Since the day I met this cutie, I struggled with it. I always knew that there are some cosines, sines, and one minus but never knew how to place them to that bloody $2\times 2$ square matrix.

Today, I still don't remember how the rotation matrix looks like. I don't want to remember. I don't want to know. So maybe the title is a bit misleading. To be honest, this post is more about deriving the matrix than remembering it. For most, I thought that to get the rotation matrix, I need to see the whole thing with polar coordinates, use one (or more) goniometric identities (I need to derive them because as with everything else I just don't remember it) and maybe after all this tiresome work I obtain the result.

## Little brain method

Now, let's use a little bit of brain, and some knowledge of linear transformations (their matrices) and get this thing sorted much more quickly.

What is the simplest rotation? Of course, it's the $0\degree$ rotation, in other words, the identity.

How does the identity matrix look? That's simple, right? $\begin{bmatrix} 1& 0 \\ 0& 1 \end{bmatrix}$

We know that the rotation matrix is composed of just sines, cosines, and $+/-$ signs and also that $\sin 0\degree = 0,$ $\cos 0\degree = 1.$

Ha! Now, we know what's on the main diagonal — cosines. And what remains for the other diagonal? Sines, of course. But we're not that sure about signs of our sines.

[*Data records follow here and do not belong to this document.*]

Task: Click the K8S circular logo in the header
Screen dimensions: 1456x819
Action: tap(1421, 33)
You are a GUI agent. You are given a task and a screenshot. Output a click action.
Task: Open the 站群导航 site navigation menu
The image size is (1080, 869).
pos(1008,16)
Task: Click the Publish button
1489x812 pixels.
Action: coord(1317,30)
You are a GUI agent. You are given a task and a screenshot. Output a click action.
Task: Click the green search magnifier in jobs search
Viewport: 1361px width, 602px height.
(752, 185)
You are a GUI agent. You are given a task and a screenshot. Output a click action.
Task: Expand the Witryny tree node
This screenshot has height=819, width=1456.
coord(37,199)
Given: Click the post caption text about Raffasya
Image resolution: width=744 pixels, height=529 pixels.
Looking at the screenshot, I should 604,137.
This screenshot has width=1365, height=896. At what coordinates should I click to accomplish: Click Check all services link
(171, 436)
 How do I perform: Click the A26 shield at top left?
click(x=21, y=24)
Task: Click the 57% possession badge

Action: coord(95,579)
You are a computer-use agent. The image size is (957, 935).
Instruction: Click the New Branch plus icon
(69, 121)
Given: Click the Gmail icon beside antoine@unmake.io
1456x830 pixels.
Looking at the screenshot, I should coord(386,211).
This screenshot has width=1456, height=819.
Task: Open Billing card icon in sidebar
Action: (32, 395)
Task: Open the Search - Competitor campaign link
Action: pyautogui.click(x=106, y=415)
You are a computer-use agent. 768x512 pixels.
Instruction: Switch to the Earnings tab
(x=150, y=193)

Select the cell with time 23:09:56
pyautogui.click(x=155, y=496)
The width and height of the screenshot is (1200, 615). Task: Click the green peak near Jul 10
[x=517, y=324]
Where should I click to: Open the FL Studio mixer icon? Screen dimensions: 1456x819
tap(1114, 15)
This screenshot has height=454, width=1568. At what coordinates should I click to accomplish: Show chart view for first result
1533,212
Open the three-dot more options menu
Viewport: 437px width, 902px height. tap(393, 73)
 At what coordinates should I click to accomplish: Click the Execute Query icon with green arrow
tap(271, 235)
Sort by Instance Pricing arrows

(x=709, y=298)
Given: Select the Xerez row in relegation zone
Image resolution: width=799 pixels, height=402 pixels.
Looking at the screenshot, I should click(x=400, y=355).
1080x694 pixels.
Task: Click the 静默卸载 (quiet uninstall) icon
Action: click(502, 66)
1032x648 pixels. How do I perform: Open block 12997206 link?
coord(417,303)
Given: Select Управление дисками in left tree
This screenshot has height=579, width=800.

Our matrix now looks like this: $\begin{bmatrix} \cos \alpha& \pm \sin \alpha \\ \pm \sin \alpha & \cos \alpha \end{bmatrix}$

Plus, or minus, that is the question. To answer this question, let's think of $90\degree$-rotation and point with coordinates $[1, 1]$. Because when talking about a rotation we usually mean the counterclockwise one, the resulting point should lie on coordinates $[-1, 1]$. It shouldn't be hard to see that one matrix that does that is $\begin{bmatrix} 0 & -1 \\ 1 & 0 \end{bmatrix}.$

If we put this together with the nearly-correct rotation matrix we can work out the signs and get the neat result $\begin{bmatrix} \cos \alpha& - \sin \alpha \\ \sin \alpha & \cos \alpha \end{bmatrix}.$

From here, we can also note another nice property. To get the clockwise rotation, all we need is to swap signs accordingly :).